Situation at the outset
The company used MS Excel spreadsheets to schedule courses, log course participants and add up course fees. Two departments used their own separate spreadsheets. Any auxiliary material, such as attendee lists, name signs, certificates and postal address labels, were created in various MS Word files that were partially templated but required manual entry of the specific course or delegate details.
Administering a course from start to finish was cumbersome because the various files were stored in different folders. Capturing course and delegate details several times across different documents bore the risk of introducing human error at every step.
The two departments did not align their designs for auxiliary documents, which meant that clients attending different courses at the same company potentially received dissimilar forms and certificates. This is not only confusing for the client, but also harmful to brand recognition and professional credibility.
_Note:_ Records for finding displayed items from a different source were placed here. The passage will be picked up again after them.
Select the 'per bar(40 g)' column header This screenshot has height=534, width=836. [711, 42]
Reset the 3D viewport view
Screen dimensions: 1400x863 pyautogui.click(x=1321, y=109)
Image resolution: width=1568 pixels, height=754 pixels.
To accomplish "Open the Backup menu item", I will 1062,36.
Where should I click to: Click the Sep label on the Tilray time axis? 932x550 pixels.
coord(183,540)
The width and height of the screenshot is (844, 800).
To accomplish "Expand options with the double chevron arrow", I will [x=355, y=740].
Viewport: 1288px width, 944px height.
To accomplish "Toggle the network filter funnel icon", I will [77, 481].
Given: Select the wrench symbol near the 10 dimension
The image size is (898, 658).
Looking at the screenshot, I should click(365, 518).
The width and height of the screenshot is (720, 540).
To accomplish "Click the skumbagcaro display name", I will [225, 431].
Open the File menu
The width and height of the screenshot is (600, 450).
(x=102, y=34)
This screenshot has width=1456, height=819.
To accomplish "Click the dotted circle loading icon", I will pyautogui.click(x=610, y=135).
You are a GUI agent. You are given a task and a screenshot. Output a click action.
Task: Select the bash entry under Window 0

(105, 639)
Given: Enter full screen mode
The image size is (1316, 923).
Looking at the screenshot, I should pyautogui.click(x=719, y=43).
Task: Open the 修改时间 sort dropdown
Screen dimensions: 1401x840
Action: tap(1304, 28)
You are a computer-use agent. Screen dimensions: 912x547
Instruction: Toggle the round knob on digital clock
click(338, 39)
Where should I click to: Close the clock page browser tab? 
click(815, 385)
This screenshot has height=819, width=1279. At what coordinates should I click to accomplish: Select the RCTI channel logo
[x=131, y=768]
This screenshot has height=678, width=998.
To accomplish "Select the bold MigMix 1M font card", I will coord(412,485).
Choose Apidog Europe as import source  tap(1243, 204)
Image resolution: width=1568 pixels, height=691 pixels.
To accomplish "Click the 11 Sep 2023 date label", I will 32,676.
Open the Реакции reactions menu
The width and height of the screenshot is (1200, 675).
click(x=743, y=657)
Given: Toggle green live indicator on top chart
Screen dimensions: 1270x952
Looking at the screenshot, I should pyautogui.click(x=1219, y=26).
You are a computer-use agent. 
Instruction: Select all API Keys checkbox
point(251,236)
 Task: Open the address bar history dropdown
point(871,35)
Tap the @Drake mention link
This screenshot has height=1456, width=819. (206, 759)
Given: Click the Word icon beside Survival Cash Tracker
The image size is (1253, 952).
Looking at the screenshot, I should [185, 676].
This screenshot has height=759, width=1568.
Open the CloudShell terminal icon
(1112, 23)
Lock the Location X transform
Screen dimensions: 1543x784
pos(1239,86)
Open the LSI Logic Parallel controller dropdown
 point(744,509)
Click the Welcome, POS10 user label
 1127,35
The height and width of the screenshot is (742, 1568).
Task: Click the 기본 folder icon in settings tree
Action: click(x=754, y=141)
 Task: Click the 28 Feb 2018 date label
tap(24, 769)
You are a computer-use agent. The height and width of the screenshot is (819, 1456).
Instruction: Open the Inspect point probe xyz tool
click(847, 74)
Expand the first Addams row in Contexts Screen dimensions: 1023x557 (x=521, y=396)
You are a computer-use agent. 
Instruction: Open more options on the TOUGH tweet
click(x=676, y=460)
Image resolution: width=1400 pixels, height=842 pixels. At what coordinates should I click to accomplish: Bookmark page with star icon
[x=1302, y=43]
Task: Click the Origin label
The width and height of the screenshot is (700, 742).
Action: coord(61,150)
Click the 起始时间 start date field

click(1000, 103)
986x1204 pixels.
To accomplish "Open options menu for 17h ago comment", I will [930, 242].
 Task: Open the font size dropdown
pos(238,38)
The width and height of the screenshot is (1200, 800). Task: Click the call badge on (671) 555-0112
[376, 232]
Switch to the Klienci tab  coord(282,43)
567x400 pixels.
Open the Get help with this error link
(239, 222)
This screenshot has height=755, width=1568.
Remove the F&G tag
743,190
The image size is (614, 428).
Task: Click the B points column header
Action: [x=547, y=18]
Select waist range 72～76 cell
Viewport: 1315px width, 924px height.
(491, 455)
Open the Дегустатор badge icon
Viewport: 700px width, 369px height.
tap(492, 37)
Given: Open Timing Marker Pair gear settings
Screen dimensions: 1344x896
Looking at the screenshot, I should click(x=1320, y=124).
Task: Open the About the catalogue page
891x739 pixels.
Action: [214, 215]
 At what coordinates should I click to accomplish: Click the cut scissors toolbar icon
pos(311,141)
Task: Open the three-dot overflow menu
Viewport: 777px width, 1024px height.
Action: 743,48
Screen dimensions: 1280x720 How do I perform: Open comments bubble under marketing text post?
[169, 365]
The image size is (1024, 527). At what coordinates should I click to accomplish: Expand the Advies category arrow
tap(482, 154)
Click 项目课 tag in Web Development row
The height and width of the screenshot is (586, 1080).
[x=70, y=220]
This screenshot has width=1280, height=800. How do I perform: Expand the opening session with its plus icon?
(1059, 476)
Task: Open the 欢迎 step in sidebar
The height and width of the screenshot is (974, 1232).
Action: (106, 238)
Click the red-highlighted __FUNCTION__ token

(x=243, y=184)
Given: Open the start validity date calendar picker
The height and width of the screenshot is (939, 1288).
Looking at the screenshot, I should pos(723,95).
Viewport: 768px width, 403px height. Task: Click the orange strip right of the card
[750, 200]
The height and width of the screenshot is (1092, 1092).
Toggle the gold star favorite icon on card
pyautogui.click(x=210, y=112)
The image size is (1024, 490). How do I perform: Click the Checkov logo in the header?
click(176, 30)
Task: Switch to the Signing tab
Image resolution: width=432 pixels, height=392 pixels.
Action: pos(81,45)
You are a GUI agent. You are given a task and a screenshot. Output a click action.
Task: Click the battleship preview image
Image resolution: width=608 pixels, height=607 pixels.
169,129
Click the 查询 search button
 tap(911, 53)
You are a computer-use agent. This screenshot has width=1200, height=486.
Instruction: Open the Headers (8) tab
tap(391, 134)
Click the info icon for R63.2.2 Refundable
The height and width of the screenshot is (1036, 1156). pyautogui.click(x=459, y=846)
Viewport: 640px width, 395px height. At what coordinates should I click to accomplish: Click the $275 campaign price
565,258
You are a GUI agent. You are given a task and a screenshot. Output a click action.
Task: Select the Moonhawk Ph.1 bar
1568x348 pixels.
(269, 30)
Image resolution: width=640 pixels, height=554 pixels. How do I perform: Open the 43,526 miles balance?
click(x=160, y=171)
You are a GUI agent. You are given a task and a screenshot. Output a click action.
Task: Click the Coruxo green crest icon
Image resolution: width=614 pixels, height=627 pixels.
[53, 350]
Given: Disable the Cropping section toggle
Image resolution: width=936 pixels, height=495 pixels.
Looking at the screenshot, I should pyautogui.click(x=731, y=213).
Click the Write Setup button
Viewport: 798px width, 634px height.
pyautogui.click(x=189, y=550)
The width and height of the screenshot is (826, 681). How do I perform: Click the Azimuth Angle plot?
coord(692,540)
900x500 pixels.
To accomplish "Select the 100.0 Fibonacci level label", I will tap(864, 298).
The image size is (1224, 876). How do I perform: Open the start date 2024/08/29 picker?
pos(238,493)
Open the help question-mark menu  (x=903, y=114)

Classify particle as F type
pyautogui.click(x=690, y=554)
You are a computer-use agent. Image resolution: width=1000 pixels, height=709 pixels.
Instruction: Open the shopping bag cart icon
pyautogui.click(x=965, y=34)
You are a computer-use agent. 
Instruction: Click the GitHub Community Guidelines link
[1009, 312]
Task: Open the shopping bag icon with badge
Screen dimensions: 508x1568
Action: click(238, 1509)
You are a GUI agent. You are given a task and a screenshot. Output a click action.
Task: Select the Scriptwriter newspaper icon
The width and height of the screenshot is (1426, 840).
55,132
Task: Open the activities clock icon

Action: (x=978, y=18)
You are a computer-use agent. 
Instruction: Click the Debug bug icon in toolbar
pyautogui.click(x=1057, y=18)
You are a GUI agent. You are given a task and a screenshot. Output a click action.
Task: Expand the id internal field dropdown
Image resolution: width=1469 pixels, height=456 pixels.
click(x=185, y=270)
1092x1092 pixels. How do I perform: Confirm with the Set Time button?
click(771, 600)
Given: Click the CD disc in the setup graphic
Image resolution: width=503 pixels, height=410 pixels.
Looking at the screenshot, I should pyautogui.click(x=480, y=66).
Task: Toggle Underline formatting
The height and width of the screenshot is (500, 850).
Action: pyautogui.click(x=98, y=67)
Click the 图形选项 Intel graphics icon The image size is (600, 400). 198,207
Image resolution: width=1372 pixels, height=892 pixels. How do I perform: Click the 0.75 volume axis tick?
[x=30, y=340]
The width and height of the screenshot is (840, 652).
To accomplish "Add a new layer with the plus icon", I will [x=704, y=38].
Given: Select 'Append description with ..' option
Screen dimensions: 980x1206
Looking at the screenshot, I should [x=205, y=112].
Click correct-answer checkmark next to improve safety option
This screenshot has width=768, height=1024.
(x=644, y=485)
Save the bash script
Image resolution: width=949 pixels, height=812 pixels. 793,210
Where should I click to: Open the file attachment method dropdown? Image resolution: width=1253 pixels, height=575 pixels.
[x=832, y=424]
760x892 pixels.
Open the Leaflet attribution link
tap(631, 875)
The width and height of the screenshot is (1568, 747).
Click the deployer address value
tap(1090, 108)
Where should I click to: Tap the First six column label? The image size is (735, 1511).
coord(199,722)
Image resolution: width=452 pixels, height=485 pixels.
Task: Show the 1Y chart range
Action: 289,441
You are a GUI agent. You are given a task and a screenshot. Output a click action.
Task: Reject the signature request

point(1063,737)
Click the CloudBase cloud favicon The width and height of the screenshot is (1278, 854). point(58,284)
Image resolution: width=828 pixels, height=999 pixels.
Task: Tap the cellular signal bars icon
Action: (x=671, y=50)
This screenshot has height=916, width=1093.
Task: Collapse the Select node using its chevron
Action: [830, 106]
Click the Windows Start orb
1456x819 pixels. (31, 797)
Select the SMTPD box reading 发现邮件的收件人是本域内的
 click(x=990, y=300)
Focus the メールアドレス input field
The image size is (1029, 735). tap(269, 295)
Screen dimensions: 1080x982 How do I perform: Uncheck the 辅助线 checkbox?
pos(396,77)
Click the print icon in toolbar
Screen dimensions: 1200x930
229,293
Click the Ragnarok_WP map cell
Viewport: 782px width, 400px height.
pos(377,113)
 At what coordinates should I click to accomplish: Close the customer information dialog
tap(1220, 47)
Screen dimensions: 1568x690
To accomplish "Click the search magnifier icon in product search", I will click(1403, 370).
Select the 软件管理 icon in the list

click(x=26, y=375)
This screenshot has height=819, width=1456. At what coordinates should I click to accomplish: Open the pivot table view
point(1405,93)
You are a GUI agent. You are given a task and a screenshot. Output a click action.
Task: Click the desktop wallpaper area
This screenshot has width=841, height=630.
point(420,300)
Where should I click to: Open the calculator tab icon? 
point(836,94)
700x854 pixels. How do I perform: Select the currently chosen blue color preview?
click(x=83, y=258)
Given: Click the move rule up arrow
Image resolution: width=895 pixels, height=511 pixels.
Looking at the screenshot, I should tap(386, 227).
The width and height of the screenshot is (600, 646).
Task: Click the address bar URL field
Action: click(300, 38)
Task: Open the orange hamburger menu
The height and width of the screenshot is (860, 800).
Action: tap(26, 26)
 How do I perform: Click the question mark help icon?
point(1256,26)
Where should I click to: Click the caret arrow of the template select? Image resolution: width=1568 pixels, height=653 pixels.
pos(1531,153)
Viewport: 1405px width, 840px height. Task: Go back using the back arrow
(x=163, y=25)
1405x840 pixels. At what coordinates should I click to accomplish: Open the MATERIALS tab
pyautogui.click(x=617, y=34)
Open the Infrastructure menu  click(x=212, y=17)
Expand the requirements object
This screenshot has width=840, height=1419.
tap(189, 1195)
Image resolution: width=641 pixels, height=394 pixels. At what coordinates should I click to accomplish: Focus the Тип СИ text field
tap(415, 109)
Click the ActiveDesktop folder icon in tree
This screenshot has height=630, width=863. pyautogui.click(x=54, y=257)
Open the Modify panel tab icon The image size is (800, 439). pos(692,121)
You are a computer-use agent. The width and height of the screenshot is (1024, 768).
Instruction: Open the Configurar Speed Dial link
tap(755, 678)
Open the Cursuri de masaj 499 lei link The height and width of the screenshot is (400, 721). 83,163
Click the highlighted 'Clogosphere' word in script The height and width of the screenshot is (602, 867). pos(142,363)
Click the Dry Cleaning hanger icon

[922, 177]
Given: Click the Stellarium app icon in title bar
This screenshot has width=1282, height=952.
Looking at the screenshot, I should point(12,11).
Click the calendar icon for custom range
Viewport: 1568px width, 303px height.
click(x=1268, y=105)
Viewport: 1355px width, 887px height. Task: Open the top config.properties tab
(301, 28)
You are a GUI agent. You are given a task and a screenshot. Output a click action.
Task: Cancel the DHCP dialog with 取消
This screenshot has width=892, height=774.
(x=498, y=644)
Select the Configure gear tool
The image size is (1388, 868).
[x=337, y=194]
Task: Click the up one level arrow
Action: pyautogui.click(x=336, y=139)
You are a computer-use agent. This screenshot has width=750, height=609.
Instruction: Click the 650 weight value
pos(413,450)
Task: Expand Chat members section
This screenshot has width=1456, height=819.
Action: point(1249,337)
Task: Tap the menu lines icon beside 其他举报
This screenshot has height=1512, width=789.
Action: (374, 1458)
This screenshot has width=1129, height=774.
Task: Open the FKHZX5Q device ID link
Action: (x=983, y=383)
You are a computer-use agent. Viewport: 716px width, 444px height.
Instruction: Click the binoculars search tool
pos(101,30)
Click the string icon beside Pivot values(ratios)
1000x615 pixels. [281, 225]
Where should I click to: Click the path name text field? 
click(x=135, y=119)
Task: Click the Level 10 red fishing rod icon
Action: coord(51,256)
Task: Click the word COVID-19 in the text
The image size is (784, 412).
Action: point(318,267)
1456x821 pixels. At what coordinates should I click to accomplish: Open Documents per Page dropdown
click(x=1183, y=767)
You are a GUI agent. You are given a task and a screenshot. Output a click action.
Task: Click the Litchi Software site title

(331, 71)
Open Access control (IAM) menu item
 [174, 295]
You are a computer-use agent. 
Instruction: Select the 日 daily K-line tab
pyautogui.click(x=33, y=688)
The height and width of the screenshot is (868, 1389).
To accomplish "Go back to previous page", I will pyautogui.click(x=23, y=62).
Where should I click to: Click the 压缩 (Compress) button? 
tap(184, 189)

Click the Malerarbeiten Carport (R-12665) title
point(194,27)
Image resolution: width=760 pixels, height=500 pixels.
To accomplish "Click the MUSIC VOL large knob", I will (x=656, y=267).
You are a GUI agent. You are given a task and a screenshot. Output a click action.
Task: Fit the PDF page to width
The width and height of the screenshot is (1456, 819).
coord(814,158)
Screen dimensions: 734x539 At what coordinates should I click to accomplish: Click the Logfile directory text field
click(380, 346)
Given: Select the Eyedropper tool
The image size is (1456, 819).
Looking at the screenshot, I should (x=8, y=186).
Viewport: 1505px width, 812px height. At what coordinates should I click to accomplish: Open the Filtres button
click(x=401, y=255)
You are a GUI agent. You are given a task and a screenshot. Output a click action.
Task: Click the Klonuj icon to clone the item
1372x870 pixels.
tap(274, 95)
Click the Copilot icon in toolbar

My solution was to centralise the auxiliary material and streamline the administrative process from course scheduling all the way to sending out attendance certificates.
I created a central MS Access database in which staff entered client, course and delegate details. This enabled the following:
- Entry of client, course and delegate details was only required once.
- All auxiliary material was automatically populated and could be printed directly from the database.
- Chargeable course fees were summed up automatically per course and client.
- Alerts were built in to highlight, for example, when a course had not reached the minimum number of attendees.
- Filters were built in, for example, to prevent printing of certificates for no-shows or people who failed the exam.
- Delegate feedback questionnaires were created as interactive electronic forms and for hardcopy printing. Feedback would be transferred from the paper forms into the database by the course administrator to enable automated analysis of scores.
Both departments decided to use this common database to manage their courses.
The main gains were streamlined centralised organisation and the effortless adoption of similarly formatted documents in both departments.
Administrative staff time was saved because using a central database that incorporated all auxiliary documents meant that course and delegate details no longer needed to be entered several times in different locations. Details for returning clients only had to be entered once at the initial set-up and could simply be reused for each new order. This also reduced the risk of typos, copy-paste errors etc.
MS Access is not part of the standard MS Office package. This company had one full license for MS Access. This was used for the design and maintenance of the database. Users, i.e. course administrators, gained access to the database by installing the free downloadable MS Access Runtime.
The feedback sheets are still handed out as hardcopies to course participants. Results must then be logged in the database by the administrator to allow for automated analysis of the ratings. The beauty of this set-up is that it keeps things simple and, once responses have been entered, everything about the course is in one place. However, it may be worth considering online tools such as Coursecheck. Whilst I haven’t tried such tools myself, I understand that they provide feedback analysis. In addition, they showcase testimonials, act as an independent review page and additional marketing tool.